[What to produce] Please retype the entries below exactly as they are written.
★ ★ ★ ★
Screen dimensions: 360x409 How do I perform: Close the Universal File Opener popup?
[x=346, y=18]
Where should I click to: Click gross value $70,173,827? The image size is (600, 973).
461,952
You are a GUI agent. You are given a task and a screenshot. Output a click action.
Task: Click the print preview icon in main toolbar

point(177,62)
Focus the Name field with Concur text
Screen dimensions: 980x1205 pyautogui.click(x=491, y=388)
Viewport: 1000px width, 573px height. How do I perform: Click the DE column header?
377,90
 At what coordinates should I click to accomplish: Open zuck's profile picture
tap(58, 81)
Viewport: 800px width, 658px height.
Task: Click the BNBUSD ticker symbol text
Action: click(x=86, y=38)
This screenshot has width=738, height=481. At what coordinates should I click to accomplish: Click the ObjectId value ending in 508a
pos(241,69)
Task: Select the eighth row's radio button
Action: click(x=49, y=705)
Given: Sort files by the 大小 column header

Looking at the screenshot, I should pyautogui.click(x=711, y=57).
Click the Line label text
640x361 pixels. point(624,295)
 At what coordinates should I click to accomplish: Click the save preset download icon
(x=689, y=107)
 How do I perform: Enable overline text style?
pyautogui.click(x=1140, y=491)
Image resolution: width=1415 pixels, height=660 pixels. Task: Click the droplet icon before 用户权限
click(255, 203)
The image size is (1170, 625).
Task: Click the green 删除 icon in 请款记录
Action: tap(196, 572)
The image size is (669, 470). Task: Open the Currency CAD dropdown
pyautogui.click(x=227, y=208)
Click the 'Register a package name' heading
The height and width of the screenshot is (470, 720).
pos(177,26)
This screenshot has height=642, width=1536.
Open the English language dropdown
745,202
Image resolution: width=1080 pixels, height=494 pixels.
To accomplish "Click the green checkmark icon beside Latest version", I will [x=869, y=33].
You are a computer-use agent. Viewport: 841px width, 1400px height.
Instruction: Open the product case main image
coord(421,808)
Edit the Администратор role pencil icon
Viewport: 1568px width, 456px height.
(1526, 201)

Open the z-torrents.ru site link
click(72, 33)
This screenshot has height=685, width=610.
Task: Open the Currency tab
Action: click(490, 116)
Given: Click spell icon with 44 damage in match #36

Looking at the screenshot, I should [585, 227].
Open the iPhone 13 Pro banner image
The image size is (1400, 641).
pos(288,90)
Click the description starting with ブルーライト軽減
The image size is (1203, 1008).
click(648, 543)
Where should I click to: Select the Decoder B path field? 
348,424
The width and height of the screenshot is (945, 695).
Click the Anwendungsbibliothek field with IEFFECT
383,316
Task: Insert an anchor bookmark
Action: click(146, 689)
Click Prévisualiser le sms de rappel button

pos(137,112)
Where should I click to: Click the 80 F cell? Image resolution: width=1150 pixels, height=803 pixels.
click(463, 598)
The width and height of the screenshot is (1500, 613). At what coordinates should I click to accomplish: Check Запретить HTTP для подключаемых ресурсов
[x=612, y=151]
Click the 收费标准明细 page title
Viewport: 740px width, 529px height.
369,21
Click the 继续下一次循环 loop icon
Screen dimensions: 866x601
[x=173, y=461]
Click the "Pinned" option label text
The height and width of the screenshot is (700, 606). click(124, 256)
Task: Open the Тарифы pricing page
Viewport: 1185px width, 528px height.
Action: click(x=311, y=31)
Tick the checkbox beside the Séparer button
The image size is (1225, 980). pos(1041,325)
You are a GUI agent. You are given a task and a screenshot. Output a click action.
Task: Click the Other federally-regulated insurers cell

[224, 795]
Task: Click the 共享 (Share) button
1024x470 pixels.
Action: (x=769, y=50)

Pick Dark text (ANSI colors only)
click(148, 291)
★ ★ ★ ★
[Finished exercise]
Screen dimensions: 360x409 How do I perform: Close the Universal File Opener popup?
[x=346, y=18]
Where should I click to: Click gross value $70,173,827? The image size is (600, 973).
461,952
You are a GUI agent. You are given a task and a screenshot. Output a click action.
Task: Click the print preview icon in main toolbar

point(177,62)
Focus the Name field with Concur text
Screen dimensions: 980x1205 pyautogui.click(x=491, y=388)
Viewport: 1000px width, 573px height. How do I perform: Click the DE column header?
377,90
 At what coordinates should I click to accomplish: Open zuck's profile picture
tap(58, 81)
Viewport: 800px width, 658px height.
Task: Click the BNBUSD ticker symbol text
Action: click(x=86, y=38)
This screenshot has width=738, height=481. At what coordinates should I click to accomplish: Click the ObjectId value ending in 508a
pos(241,69)
Task: Select the eighth row's radio button
Action: click(x=49, y=705)
Given: Sort files by the 大小 column header

Looking at the screenshot, I should pyautogui.click(x=711, y=57).
Click the Line label text
640x361 pixels. point(624,295)
 At what coordinates should I click to accomplish: Click the save preset download icon
(x=689, y=107)
 How do I perform: Enable overline text style?
pyautogui.click(x=1140, y=491)
Image resolution: width=1415 pixels, height=660 pixels. Task: Click the droplet icon before 用户权限
click(255, 203)
The image size is (1170, 625).
Task: Click the green 删除 icon in 请款记录
Action: tap(196, 572)
The image size is (669, 470). Task: Open the Currency CAD dropdown
pyautogui.click(x=227, y=208)
Click the 'Register a package name' heading
The height and width of the screenshot is (470, 720).
pos(177,26)
This screenshot has height=642, width=1536.
Open the English language dropdown
745,202
Image resolution: width=1080 pixels, height=494 pixels.
To accomplish "Click the green checkmark icon beside Latest version", I will [x=869, y=33].
You are a computer-use agent. Viewport: 841px width, 1400px height.
Instruction: Open the product case main image
coord(421,808)
Edit the Администратор role pencil icon
Viewport: 1568px width, 456px height.
(1526, 201)

Open the z-torrents.ru site link
click(72, 33)
This screenshot has height=685, width=610.
Task: Open the Currency tab
Action: click(490, 116)
Given: Click spell icon with 44 damage in match #36

Looking at the screenshot, I should [585, 227].
Open the iPhone 13 Pro banner image
The image size is (1400, 641).
pos(288,90)
Click the description starting with ブルーライト軽減
The image size is (1203, 1008).
click(648, 543)
Where should I click to: Select the Decoder B path field? 
348,424
The width and height of the screenshot is (945, 695).
Click the Anwendungsbibliothek field with IEFFECT
383,316
Task: Insert an anchor bookmark
Action: click(146, 689)
Click Prévisualiser le sms de rappel button

pos(137,112)
Where should I click to: Click the 80 F cell? Image resolution: width=1150 pixels, height=803 pixels.
click(463, 598)
The width and height of the screenshot is (1500, 613). At what coordinates should I click to accomplish: Check Запретить HTTP для подключаемых ресурсов
[x=612, y=151]
Click the 收费标准明细 page title
Viewport: 740px width, 529px height.
369,21
Click the 继续下一次循环 loop icon
Screen dimensions: 866x601
[x=173, y=461]
Click the "Pinned" option label text
The height and width of the screenshot is (700, 606). click(124, 256)
Task: Open the Тарифы pricing page
Viewport: 1185px width, 528px height.
Action: click(x=311, y=31)
Tick the checkbox beside the Séparer button
The image size is (1225, 980). pos(1041,325)
You are a GUI agent. You are given a task and a screenshot. Output a click action.
Task: Click the Other federally-regulated insurers cell

[224, 795]
Task: Click the 共享 (Share) button
1024x470 pixels.
Action: (x=769, y=50)

Pick Dark text (ANSI colors only)
click(148, 291)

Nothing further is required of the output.